US Comparables: New York Yankees, not because the Bears splash money around like the Yankees, but because even those who have not watched a single baseball game in their lives sometimes wear a Yankees cap.

Totally Normie Reason to Love This Team: It does feel pretty special to say your team won the very first KBO championship in 1982. The team also has the highest proportion of women fans in the KBO, such that it is the only team with a team song with separate male/female vocal parts.

Bonus Hate Point: Despite their squeaky-clean image of being the “Korea’s Team,” Bears players have been implicated in some huge, messed-up crimes and scandals like drunk driving that killed a person or an awful break-up with a celebrity news anchor who later committed suicide. But the Bears take care of their own, as those players always are allowed back to play.


Daejeon Hanwha Eagles



Basics: Founded in 1986 (sixth team) as Binggrae Eagles, changed to the current name in 1993. One championship (1999)

The Hate Vibe: You love losing. You are a connoisseur of defeat, savoring every different variety of losing year after year after year. You came to love losing so much that an occasional win feels bitter and you can’t wait to lose again. You will sell off the superstar that your team miraculously landed so that you can crawl back to the comfort of losing. You simply accept it when the fans of other teams call your Eagle mascot “chicken.”

"I am five years old and I'm a member of the Junior Eagles Fan Club."
"Do you have a dream?"
"Eighth place for the Eagles." (source)

US Comparables: Seattle Mariners, pre-2015 Chicago Cubs

Totally Normie Reason to Love This Team: You would be hard-pressed to find a better fandom, which somehow keeps growing even as the team trudges through a losing season after a losing season. Also, your corporate sponsor’s original name was Korea Explosives Group, founded by a guy whose nickname was Dynamite Kim.

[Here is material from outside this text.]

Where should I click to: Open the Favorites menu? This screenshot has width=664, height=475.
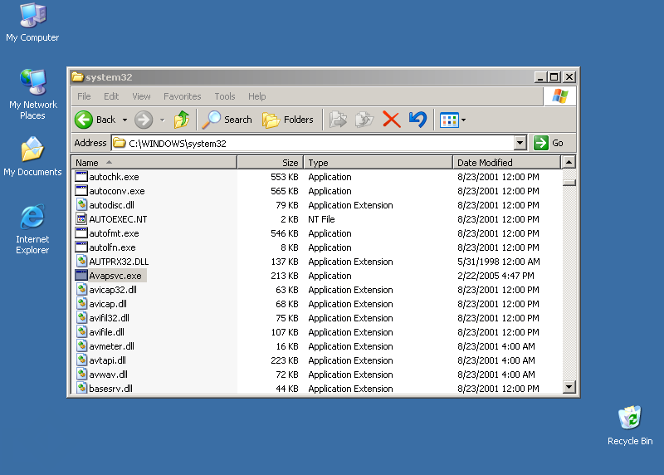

Bonus Hate Point:  The orange-grey team colors are goddamn hideous and you will never want to buy their merch no matter how much you love the team.


Busan Lotte Giants



Basics: Founded in 1982 (co-1st team, one of two teams whose name, city and corporate sponsor never changed since KBO’s founding). Two championships (1984, 1992).

The Hate Vibe:  You love losing, but not like the Eagles fans. Eagles fans smile and accept the suck; Giants fans are dickishly proud of their suck, implausibly claiming the losses are the grit that builds the fan culture. But everyone knows the vaunted Giants fan culture just a way to distract from having to actually watch the game.

US Comparables:  Philadalphia Phillies, pre-2004 Boston Red Sox

Sajik Stadium is as good a sports experience as any. (source)

Totally Normie Reason to Love This Team: In all seriousness, Giants’ fan culture is unparalleled. Giants are the first KBO team to have more than a million home game spectators for the season, and holds the top four positions in the all-time rank of attendance per season. If you are a fan of sports experience in general, the Sajik Stadium ought to be on your bucket list along with Camp Nou for FC Barcelona and Bryant-Denny Stadium for Alabama football.

Bonus Hate Point: If you are older than 14 and catch a foul ball in the Sajik Stadium, you can’t keep it. The entire stadium chant “Ah-ju-ra” (“give it to a child”) at you, demanding you hand over your precious foul ball to a nearby child. More likely, a parent will shove a small child at your face, demanding you hand over the ball. It may seem like a cute fan culture point, but how many foul balls have you caught in your life?